[TASK PROMPT] Whenever the string "resolution" turns up in a line of the data below, copy that line.

=== Section Start ===

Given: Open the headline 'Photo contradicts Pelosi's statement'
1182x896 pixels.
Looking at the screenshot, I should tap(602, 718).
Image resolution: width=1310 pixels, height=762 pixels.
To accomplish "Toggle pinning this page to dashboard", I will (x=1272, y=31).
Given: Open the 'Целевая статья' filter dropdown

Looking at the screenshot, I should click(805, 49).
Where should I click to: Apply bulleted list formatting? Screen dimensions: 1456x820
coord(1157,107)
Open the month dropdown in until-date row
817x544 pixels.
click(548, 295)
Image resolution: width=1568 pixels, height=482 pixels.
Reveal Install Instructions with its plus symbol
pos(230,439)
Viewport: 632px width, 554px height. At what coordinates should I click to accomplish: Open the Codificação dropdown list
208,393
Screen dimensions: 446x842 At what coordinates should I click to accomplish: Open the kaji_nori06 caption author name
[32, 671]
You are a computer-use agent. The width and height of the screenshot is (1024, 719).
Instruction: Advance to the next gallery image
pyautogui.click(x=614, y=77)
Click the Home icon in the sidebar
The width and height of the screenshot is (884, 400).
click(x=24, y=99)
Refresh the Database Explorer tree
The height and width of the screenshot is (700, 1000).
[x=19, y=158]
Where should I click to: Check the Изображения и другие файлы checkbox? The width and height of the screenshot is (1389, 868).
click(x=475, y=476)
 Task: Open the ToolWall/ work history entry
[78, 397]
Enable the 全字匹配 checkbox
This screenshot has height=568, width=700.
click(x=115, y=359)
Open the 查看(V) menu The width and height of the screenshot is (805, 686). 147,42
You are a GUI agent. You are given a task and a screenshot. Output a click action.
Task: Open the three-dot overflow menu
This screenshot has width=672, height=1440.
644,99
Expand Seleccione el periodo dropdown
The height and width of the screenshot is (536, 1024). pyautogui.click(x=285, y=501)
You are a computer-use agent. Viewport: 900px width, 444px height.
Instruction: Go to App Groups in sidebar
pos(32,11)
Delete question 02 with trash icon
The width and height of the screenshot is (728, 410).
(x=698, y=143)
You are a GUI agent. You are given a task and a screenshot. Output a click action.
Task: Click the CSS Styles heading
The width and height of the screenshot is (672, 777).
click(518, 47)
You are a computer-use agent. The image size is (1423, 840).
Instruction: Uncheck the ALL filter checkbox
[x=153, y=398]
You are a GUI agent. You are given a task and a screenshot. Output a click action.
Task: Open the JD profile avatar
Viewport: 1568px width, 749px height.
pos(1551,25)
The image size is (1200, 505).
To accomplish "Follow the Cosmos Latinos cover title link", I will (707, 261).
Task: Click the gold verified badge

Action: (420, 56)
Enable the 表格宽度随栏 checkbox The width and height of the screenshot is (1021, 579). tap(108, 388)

=== Section End ===

[ANSWER FOR THIS EXERCISE]
Image resolution: width=1310 pixels, height=762 pixels.
Image resolution: width=1568 pixels, height=482 pixels.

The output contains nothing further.